One of the notable by-products of advancements in technology in the past decade is that working remotely has become easier than ever.
What is working remotely? It simply means doing your job from home, either on a part-time or full-time basis. This type of working arrangement is also referred to as:
- virtual commuting
- remote work
- virtual work
More companies are embracing working remotely
There’s a direct correlation between more jobs becoming computer-reliant, technological advances, and the growing trend of working remotely.
There have been sizeable increases in broadband speeds and improvements to WiFi and video conferencing technology.
Advancements in mobile and cloud collaboration technology are also driving the digital shift in workplace structures. And, of course, the number of tech-savvy millennials entering the workforce is another factor.
Forbes reported that in 2016, “43% of Americans spent some time working remotely”. The World Economic Forum’s employment trends forecast cited telecommuting as one of the main factors affecting changes in the workplace.

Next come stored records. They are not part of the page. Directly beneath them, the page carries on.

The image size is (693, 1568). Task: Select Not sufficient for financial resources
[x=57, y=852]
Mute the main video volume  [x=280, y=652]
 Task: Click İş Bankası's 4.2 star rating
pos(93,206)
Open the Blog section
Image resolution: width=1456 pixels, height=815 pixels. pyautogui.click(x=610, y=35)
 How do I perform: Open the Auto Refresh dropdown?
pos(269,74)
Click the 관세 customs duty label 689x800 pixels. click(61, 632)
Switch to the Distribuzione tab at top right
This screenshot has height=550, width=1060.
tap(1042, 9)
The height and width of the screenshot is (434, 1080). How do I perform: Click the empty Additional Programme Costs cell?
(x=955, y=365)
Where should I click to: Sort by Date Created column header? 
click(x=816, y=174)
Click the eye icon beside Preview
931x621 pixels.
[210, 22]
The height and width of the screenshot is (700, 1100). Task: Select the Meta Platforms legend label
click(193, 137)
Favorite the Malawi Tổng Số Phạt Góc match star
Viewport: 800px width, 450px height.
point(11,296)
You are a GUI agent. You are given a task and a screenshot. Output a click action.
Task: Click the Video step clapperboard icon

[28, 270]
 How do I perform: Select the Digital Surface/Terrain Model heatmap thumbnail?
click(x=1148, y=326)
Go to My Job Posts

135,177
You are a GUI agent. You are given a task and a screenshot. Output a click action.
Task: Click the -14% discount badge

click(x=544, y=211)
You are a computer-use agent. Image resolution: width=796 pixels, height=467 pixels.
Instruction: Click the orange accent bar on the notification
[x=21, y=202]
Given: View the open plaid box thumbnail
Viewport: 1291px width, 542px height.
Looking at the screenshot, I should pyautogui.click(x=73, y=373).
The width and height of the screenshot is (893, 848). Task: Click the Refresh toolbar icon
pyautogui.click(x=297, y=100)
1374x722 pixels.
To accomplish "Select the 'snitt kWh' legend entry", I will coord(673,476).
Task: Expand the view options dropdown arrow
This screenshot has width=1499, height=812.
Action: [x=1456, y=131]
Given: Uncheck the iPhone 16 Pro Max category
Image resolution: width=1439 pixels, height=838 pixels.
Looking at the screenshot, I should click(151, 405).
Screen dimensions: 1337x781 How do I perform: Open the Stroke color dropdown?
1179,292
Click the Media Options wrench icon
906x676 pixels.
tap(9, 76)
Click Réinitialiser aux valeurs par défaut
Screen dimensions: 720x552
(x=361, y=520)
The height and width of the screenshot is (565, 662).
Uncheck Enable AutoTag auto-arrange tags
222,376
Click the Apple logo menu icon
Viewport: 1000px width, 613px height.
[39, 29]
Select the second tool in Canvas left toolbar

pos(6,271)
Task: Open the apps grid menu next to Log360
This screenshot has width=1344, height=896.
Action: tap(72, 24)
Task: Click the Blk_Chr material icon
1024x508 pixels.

Each year, more and more companies offer an option to telecommute to their employees. Studies show that some of the benefits to businesses include:
- reductions in office and overhead costs
- longer retention rates of higher quality employees
- better quality work is produced (and at higher productivity levels)
- their employees have lower stress levels
7 reasons working remotely can work for you
As attractive as working from home may seem, it’s admittedly not for everybody. There are challenges, such as maintaining a productive balance between home and work.
Less social contact and not being able to network in person with co-workers may also prove to be a difficult adjustment for some.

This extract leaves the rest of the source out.